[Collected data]
---
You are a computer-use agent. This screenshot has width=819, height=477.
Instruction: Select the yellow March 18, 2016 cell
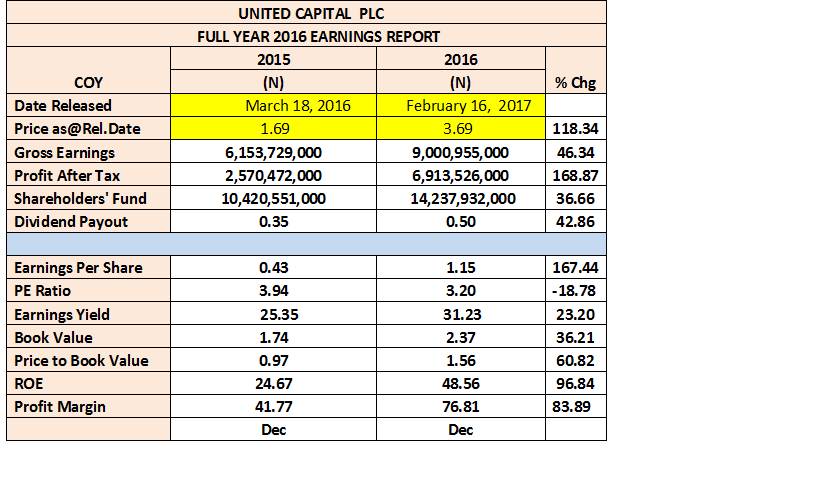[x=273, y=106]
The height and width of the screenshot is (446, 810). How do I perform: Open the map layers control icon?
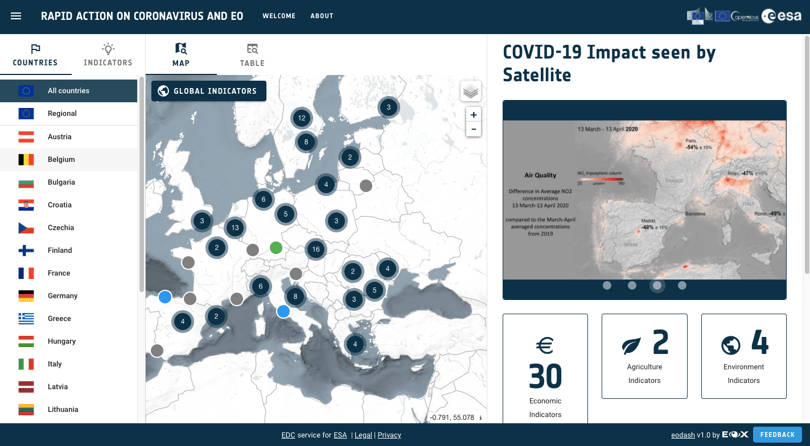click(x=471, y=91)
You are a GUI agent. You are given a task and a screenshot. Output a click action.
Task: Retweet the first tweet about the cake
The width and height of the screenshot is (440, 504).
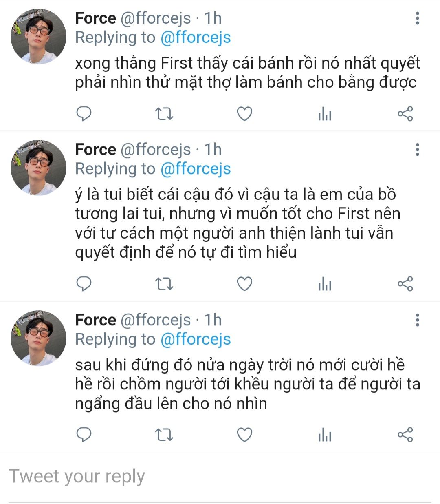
---
Work to be completed:
The lines wanted run from the line containing "The height and" through the end of the entries; return them exactly, both ends included, and keep pictures out.

Reply:
The height and width of the screenshot is (446, 810). How do I perform: Open the map layers control icon?
click(x=471, y=91)
You are a GUI agent. You are given a task and a screenshot. Output a click action.
Task: Retweet the first tweet about the cake
The width and height of the screenshot is (440, 504).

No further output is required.